The filter is mapped over the /Login path because the CAS ticket is treated like other uPortal security credentials. You'd send your password to /Login if you were authenticating via password. You send your ticket to /Login to authenticate via CAS.
<filter> <filter-name>CAS Validate Filter</filter-name> <filter-class>edu.yale.its.tp.cas.client.filter.CASValidateFilter</filter-class> <init-param> <param-name>edu.yale.its.tp.cas.client.filter.validateUrl</param-name> <param-value>http://your.cas.server.com/cas/serviceValidate</param-value> </init-param> <init-param> <param-name>edu.yale.its.tp.cas.client.filter.serverName</param-name> <param-value>yourportal.server.com</param-value> </init-param> <init-param> <param-name>edu.yale.its.tp.cas.client.filter.proxyCallbackUrl</param-name> <param-value>http://yourportal.server.com/uPortal/CasProxyServlet</param-value> </init-param> </filter>
Warning!
It is VERY important that you remove the following init-param for production
<init-param> <param-name>BROKEN_SECURITY_ALLOW_NON_SSL</param-name> <param-value>NOT_SECURE_DO_NOT_USE_THIS_SETTING_IN_PRODUCTION</param-value> </init-param>
uportal-impl/src/main/resources/properties/security.properties configuration
uPortal's /Login behavior is configurable via a pluggable security context API and a security.properties configuration file. Here's what you include to get it to use CAS. What we're saying here is that we'd like to use both (the "union" of) the CAS filter approach and the simple username,password approach, and impersonation approach to authenticating users. You shouldn't need to change these settings unless you'd not like to have the other authentication approaches.

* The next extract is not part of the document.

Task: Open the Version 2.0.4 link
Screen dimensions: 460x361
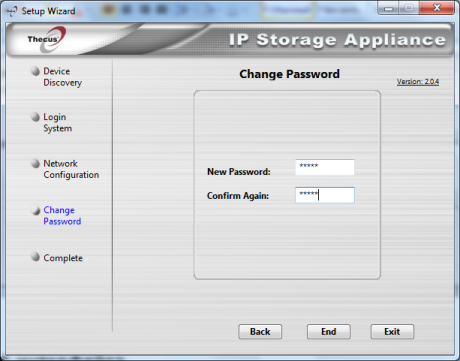Action: pyautogui.click(x=418, y=82)
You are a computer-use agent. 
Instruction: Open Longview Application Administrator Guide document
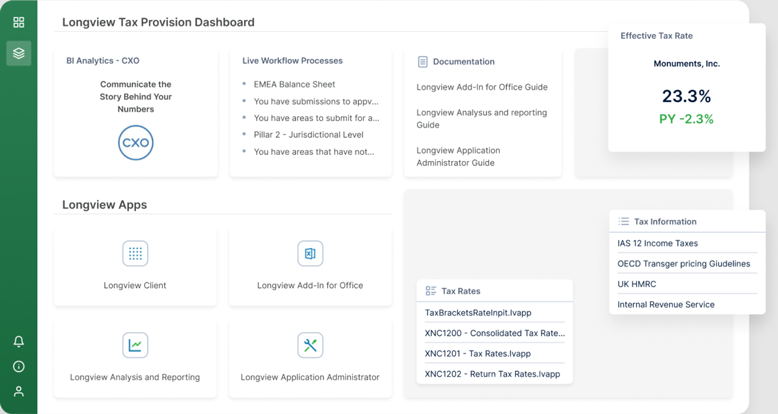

root=org.jasig.portal.security.provider.UnionSecurityContextFactory root.cas=org.jasig.portal.security.provider.cas.CasFilteredSecurityContextFactory root.simple=org.jasig.portal.security.provider.SimpleSecurityContextFactory root.impersonation=org.jasig.portal.security.provider.ImpersonationSecurityContext$Factory
Also in security.properties, you need to tell uPortal what tokens (request parameters) to recognize and use. You also shouldn't need to change these unless your request tokens differ from the standard CAS.

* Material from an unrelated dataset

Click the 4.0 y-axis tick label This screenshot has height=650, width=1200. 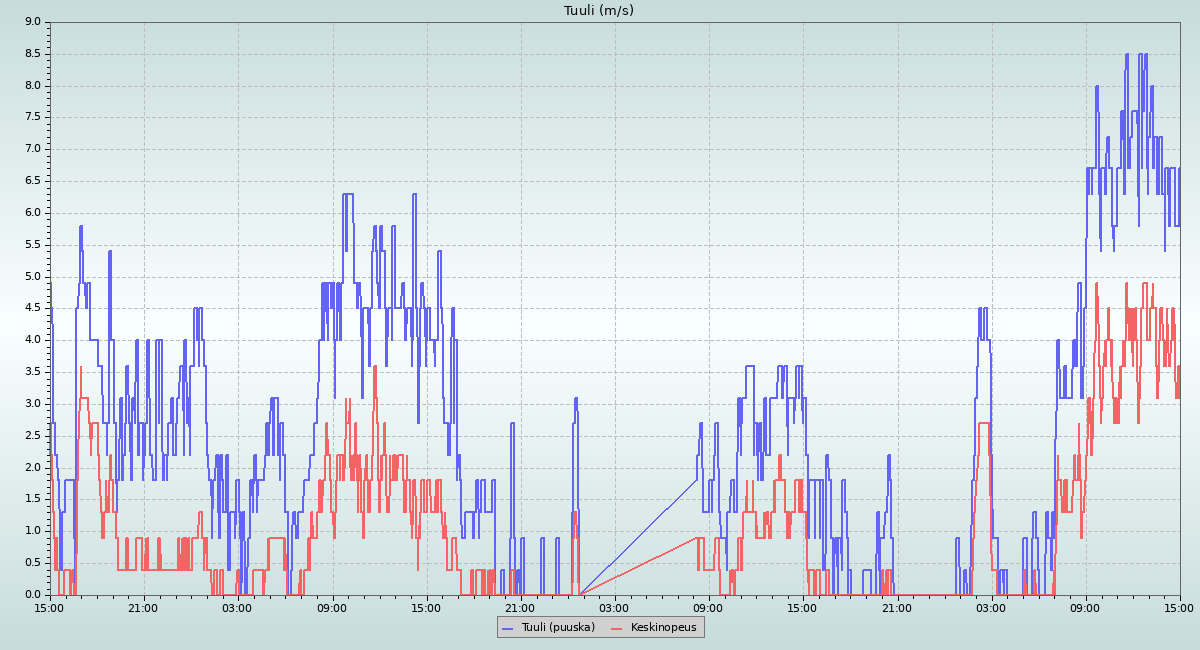pos(32,340)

## Answers what tokens are examined in the request for each context during authentication. ## A subcontext only needs to set its tokens if it differs from those of the root context. principalToken.root=userName principalToken.root.impersonation=ticket credentialToken.root=password credentialToken.root.cas=ticket
Set the login URL for the portal (it's important that you use HTTP encoding)
## Login URL, if specified the CLogin channel will display a Login link with ## this URL instead of the standard userName/password form. org.jasig.portal.channels.CLogin.CasLoginUrl=http://your.cas.server.com/cas/login?service=https%3A%2F%2Fyourportal.server.com%2FLogin
Set the logout URL for the portal (it's important that you use HTTP encoding if your URL contains spaces, etc)

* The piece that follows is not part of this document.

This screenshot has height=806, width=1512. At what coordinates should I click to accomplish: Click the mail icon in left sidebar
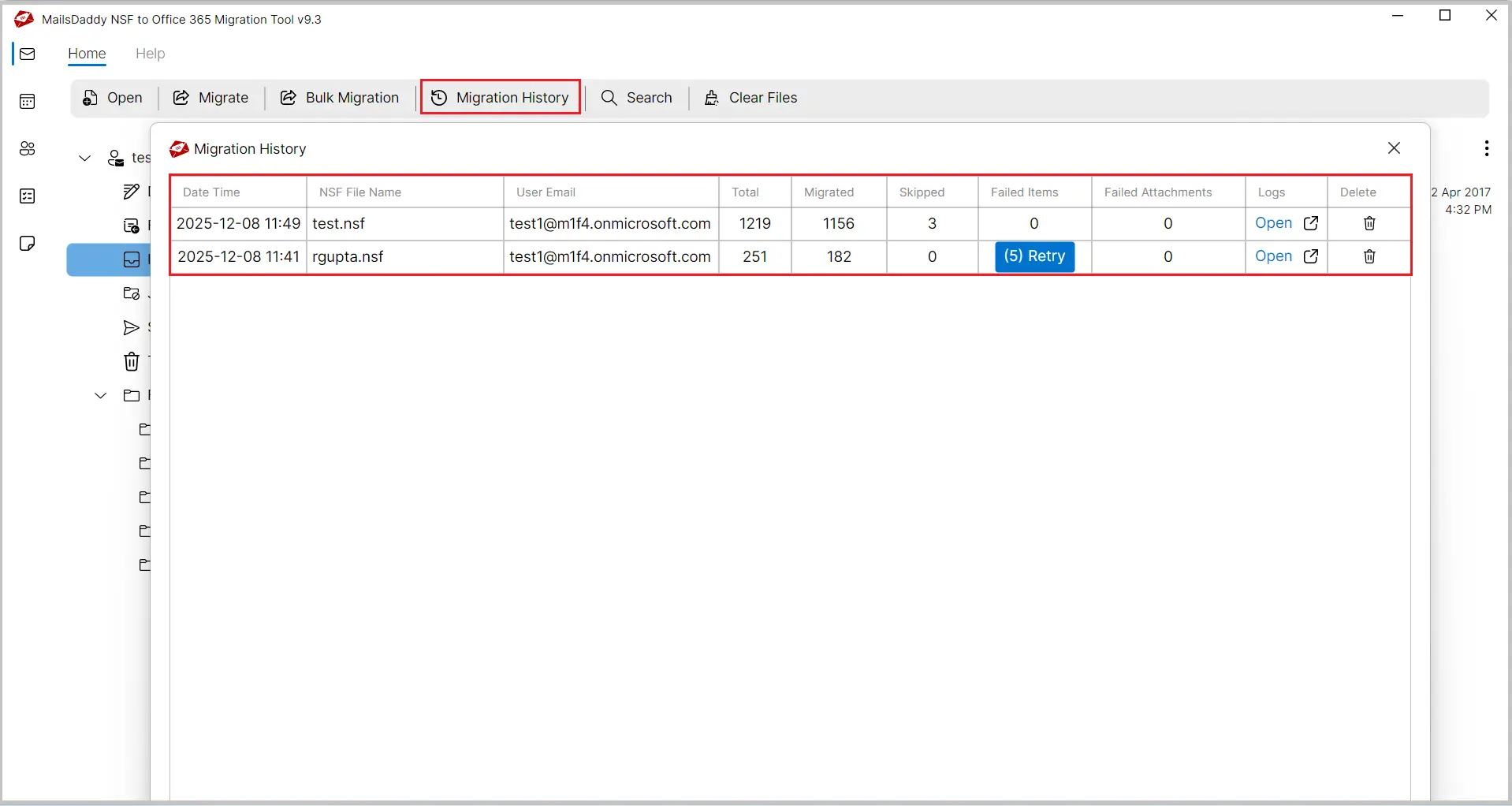[28, 54]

## Answers where the user will be redirected when log out occurs. Each security context can have one. ## (See comments in the LogoutServlet class) ## It would be better to escape the value of the url parameter, but since there are no parameters on the ## unescaped URL and since there are no further parameters on the logout URL, this does work. logoutRedirect.root=http://your.cas.server.com/cas/logout?url=https://yourportal.server.com/Login
Cleaning up
Remove the dependency for the embedded CAS server by deleting the uportal-portlets-overlay/cas directory.
Deploying your changes
ant clean deploy-war
Testing it
JA-SIG hosts a CAS server backed by Jira for user accounts. So you can create an account in JA-SIG Jira (you should be doing this anyway so you can comment on uPortal issues and post bugs and patches), create a user with the same name as your JA-SIG Jira account in your portal (or allow uPortal to auto-create accounts), and then you can try out using JA-SIG's CAS server to authenticate to your uPortal.